Solved: Is there a way to know which fields were extracted...

pduflot · ‎01-07-2016

Hello,

Is there a way to know which fields were extracted at index-time vs search-time?
Is there a search to run or something to look for in the logs?

Thanks

Lowell · ‎01-07-2016

Unfortunately, knowing exactly where a field comes from can be quite difficult to track down.

When you look at the list of fields on the left-hand bar, an individual field could come from any of these:

Native (built-in) fields like _time/source/sourcetype/host
Pseudo indexed fields like index, _cd
Automatically indexed fields (punct, timestartpos, date_hour, ...)
Custom defined index-time fields.
Automatic (structured data) fields use primary for CSV/JSON/XML type sources
Special purpose run-time fields like "splunk_server", "eventtype", and "tag"
Auto extracted fields (key=value)
Custom defined field extractions (KV, delimited, custom regex)
Automatic lookups
calculated fields (EVAL)
field aliases
Possibly others, but I think that's a pretty exhaustive list.

Before structured data extractions you could generally assume that all of the (non-default) fields came from a search-time field extraction (or one of the other search-time methods listed above), but that's not always the case anymore.

So all that to say there's no "easy" answer.
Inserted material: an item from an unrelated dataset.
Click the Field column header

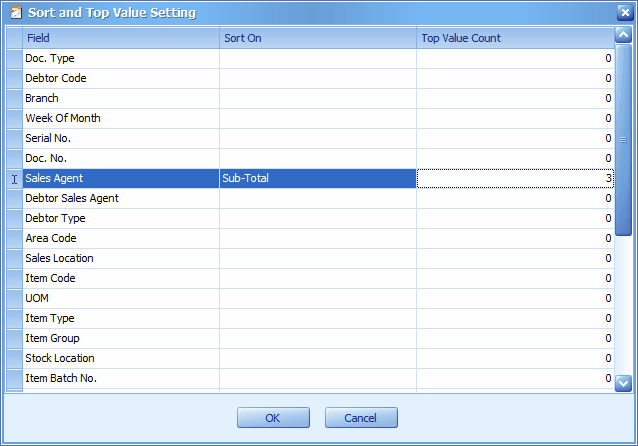121,38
I think the best approach is to ask the question one field at at time. You can do that with tstats, because it searches the index directly and therefore will therefore completely ignore search-time extracted fields.

Let's say you suspect that foo is an indexed field. Assuming that foo shows up with the value of bar. So lets just setup a baseline search that will show us how many times "foo" equals "bar" for whatever index and time range your testing.

foo=bar | stats count

Now run the tstats version and see if you get the same results:

| tstats count where foo=bar

Or, another option (if tstats scares you -- I had forgotten that this still works.):

foo::bar | stats count

If you get "0", then the field isn't indexed; so it must be auto extracted or something... the point is that it's happening at search time; not at index time. If both searches return the same count, then you know that "foo" is always an indexed field. (If the numbers are slightly off, it either means that the field is only sometimes indexed, or more likely, it just means that data moved between the time you ran the two searches. (Try using a historic timerange that doesn't go up until "now")

Here's a few other things you can look at when trying to determine if a field is indexed or not:

Check in fields.conf look for stanzas with INDEXED is true. (But this isn't a guarantee.)
You could use walklex to probe individual *.tsidx files in your buckets. (This is very low-level, very tedious unless your a Splunk Ninja; but it's the ultimate source of truth)
Grep all your .conf files at once for the field name in question. Normally returns something relevant, unless your field name is also a commonly occurring term.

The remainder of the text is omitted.